Pada ayat ini, Allah menjelaskan sikap orang-orang kafir terhadap kerasulan Muhammad saw. Mereka memintanya untuk mendatangkan seperti apa yang Allah berikan kepada Musa dahulu. Akan tetapi, ketika mereka ditantang untuk mendatangkan kitab suci selain Al-Qur’an dan Taurat yang lebih bisa menjamin kebahagiaan mereka, ternyata mereka tidak bisa mendatangkannya. Ini sebagai bukti bahwa pembangkangan yang mereka lakukan bukanlah keluar atas nama hati nurani, melainkan hanyalah karena terdorong hawa nafsu (al-hawā) belaka.

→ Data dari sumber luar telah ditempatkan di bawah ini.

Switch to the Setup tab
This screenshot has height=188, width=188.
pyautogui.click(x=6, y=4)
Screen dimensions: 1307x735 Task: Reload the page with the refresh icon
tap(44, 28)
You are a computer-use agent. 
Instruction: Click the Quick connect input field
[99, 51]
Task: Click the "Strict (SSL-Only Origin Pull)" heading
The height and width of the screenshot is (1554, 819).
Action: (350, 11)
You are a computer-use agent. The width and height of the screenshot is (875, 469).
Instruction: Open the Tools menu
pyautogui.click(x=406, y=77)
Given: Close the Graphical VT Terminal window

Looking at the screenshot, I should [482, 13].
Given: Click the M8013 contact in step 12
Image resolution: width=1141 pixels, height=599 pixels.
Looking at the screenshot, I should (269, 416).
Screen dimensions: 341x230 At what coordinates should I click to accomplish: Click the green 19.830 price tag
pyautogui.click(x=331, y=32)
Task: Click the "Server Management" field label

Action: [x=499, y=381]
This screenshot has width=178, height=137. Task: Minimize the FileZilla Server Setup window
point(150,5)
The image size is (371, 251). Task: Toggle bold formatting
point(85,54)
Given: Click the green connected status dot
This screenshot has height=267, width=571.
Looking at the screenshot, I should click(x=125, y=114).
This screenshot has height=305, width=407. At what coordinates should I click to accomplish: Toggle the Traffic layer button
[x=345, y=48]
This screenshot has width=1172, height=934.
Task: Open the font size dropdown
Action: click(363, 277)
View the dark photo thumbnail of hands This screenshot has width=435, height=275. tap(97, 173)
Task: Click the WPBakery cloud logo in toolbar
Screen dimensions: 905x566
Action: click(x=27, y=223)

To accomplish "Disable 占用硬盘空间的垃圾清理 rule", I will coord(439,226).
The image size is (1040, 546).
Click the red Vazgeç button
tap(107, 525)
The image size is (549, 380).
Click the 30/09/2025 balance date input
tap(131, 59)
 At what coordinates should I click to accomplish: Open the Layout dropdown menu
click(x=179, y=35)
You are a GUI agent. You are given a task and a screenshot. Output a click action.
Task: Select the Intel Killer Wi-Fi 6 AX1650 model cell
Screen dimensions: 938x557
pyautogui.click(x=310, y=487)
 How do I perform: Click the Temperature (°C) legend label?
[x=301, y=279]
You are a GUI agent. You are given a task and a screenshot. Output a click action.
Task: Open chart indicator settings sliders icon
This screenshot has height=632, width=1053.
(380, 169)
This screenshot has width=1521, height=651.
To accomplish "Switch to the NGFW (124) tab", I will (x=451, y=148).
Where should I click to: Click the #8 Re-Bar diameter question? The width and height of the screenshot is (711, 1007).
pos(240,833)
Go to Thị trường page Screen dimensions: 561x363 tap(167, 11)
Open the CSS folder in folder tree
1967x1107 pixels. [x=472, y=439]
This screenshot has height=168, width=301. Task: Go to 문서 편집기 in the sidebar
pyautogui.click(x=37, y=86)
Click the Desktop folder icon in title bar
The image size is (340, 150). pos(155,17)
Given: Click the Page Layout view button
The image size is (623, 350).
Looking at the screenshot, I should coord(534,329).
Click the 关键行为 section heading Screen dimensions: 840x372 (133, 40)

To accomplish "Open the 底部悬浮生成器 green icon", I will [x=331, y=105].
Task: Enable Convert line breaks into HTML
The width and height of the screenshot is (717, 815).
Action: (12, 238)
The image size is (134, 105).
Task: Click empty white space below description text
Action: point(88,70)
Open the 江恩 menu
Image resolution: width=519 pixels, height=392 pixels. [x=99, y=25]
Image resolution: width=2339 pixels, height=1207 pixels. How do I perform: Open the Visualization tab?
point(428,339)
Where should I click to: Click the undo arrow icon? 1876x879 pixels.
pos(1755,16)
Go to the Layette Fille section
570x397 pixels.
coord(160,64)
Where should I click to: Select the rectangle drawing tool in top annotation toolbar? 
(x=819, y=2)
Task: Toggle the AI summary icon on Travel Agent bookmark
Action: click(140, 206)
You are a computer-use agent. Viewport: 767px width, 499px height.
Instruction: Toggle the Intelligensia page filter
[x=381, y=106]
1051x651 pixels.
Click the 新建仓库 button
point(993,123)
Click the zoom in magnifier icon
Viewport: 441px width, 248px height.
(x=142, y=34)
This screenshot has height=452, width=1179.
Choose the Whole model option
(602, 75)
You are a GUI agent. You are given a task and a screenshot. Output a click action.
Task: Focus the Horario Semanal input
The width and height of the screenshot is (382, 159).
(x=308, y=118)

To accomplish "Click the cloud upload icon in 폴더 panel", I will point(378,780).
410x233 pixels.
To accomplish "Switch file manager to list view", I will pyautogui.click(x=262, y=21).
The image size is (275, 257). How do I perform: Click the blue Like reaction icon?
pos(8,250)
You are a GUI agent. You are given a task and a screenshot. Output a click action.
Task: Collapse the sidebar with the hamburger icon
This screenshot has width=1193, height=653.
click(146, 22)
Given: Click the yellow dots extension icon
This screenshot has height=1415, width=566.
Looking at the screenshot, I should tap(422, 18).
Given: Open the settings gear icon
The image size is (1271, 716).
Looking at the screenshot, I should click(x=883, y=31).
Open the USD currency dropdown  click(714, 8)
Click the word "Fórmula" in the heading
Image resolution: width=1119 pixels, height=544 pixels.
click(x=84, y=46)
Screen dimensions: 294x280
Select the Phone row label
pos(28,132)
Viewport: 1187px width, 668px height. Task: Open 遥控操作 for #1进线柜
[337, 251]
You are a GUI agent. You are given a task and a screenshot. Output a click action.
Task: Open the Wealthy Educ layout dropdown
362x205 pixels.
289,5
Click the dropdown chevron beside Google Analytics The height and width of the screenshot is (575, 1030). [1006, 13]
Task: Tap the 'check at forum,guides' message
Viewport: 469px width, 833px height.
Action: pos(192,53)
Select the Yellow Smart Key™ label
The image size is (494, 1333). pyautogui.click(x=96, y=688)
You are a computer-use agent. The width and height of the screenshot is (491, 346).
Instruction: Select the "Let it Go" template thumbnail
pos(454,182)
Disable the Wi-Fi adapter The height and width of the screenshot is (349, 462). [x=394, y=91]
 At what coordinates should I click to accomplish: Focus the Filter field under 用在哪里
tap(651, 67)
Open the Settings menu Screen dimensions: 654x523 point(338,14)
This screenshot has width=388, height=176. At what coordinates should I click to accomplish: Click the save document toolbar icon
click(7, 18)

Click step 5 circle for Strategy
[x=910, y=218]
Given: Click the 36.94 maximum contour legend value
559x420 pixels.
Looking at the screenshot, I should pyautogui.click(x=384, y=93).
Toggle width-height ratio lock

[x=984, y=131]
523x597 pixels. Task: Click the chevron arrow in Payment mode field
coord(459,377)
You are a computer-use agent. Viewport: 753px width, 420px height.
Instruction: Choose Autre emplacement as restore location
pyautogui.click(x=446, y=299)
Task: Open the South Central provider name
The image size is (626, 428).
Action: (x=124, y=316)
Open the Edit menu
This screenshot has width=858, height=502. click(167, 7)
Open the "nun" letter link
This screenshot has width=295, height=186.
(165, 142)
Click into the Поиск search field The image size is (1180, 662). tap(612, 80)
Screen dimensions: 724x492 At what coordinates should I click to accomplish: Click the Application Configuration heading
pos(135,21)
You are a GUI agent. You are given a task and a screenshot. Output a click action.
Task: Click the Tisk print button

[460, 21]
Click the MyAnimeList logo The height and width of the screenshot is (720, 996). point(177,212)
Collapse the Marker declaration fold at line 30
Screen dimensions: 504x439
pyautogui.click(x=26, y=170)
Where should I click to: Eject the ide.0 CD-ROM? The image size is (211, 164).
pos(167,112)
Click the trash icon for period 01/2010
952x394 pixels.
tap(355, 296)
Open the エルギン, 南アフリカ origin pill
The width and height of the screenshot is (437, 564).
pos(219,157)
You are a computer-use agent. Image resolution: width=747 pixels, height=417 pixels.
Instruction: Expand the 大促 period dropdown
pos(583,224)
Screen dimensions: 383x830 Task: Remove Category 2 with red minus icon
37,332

2. Waṣṣalnā وَصَّلْناَ (al-Qaṣaṣ/28: 51)

Kata waṣṣalnā merupakan kata yang terbentuk dari kata waṣṣala yang berarti sampai ke tujuan. Waṣal juga berarti bersambung yang merupakan antonim dari lafal al-faṣl. Waṣṣala juga berarti bersambungnya sesuatu dengan cara teratur dan tidak terputus. Dalam hadisnya, Rasulullah melarang umatnya untuk melakukan wiṣal yaitu puasa yang terus menerus. Kata ini bisa digunakan dalam fiksi dan non fiksi. Dalam fiksi, misalnya waṣaltu fulān (aku telah mendatangi si fulan). Al-Waṣīlah berarti juga tanah yang luas.

Pada ayat ini dijelaskan bahwa Allah telah menurunkan Al-Qur’an secara bertahap dalam waktu yang berbeda dan masa yang cukup lama. Namun demikian, Al-Qur’an tetap tersusun dengan rapi dan serasi.